→ DATA PROVIDED
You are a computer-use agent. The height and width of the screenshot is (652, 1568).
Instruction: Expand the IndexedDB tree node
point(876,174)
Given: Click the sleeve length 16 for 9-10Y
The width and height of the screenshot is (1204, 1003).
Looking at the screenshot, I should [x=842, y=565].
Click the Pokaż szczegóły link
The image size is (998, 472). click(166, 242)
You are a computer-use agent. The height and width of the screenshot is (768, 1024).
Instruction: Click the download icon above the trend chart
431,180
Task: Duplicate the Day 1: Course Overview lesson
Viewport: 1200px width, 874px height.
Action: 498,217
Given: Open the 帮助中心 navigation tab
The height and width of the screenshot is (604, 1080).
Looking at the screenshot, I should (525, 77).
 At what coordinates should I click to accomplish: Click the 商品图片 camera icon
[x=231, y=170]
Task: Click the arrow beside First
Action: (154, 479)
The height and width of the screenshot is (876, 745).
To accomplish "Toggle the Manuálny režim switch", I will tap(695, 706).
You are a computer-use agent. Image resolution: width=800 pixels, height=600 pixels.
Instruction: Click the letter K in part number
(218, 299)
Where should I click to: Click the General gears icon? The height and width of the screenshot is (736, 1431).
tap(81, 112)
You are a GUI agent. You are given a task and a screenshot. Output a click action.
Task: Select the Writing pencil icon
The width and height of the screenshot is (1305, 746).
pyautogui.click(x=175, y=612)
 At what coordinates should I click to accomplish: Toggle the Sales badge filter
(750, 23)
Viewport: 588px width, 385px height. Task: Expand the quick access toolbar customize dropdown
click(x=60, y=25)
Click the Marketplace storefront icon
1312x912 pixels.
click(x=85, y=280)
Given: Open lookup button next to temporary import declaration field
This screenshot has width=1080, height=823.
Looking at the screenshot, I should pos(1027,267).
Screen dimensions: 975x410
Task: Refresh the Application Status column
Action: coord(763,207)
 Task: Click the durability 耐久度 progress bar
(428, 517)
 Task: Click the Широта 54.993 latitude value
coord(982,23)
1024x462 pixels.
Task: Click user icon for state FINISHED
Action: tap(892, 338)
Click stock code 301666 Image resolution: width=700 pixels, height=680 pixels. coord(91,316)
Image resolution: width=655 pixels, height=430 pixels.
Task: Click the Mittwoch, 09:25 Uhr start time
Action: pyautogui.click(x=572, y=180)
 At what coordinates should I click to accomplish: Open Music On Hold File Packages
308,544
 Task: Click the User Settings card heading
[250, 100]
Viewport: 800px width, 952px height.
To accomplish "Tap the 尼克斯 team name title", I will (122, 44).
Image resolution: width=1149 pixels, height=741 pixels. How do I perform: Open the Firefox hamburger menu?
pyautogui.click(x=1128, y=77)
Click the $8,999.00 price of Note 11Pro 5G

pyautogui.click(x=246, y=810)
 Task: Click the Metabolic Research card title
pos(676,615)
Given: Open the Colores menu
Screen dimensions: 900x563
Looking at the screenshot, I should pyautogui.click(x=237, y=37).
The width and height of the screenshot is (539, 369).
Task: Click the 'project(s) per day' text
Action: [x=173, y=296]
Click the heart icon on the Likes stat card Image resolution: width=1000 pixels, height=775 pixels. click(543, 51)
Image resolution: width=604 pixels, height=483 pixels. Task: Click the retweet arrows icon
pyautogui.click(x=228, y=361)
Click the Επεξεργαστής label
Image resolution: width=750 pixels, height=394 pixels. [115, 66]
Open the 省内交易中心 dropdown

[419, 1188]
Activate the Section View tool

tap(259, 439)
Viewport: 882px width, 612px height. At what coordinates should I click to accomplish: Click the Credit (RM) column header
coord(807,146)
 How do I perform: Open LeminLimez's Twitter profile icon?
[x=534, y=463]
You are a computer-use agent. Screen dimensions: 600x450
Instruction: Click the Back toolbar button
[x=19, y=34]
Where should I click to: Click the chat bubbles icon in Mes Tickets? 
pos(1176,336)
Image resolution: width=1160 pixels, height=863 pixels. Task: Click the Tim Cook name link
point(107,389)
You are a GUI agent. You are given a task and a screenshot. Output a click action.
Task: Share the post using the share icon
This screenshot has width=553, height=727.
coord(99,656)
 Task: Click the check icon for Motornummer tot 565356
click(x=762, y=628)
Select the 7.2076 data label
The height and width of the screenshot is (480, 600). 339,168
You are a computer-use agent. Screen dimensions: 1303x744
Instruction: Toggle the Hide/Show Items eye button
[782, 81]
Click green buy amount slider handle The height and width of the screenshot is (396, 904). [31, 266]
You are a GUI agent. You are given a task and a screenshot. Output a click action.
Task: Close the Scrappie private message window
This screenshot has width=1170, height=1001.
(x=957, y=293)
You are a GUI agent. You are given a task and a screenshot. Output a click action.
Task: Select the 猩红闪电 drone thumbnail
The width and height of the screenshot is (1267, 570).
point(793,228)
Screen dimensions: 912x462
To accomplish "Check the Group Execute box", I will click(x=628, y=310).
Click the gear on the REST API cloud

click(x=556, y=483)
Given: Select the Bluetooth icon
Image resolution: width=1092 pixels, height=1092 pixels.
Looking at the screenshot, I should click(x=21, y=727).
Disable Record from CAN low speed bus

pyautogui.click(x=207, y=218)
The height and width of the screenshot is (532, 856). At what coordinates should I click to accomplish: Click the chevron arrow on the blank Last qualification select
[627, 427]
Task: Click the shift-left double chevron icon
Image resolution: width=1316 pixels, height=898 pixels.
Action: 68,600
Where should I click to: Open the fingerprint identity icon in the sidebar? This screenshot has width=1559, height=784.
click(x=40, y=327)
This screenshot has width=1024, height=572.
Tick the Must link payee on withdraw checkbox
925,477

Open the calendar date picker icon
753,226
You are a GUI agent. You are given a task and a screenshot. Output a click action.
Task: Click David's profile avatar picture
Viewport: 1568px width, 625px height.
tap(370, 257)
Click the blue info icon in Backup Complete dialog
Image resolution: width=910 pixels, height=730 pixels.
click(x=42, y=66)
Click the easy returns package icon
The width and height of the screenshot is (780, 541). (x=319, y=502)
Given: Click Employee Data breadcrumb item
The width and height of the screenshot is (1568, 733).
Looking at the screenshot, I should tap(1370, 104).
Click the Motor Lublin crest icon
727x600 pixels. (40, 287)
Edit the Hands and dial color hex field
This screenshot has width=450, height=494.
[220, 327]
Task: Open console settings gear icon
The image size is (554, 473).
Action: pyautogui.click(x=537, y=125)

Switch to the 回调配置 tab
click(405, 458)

→ DIRECTIONS FOR THIS TASK
Search the material for the word "computer". Each line where it is found must be copied.

→ COMPLETED TASK
You are a computer-use agent. The height and width of the screenshot is (652, 1568).
You are a computer-use agent. The height and width of the screenshot is (768, 1024).
You are a computer-use agent. Image resolution: width=800 pixels, height=600 pixels.
You are a computer-use agent. Screen dimensions: 600x450
You are a computer-use agent. Screen dimensions: 1303x744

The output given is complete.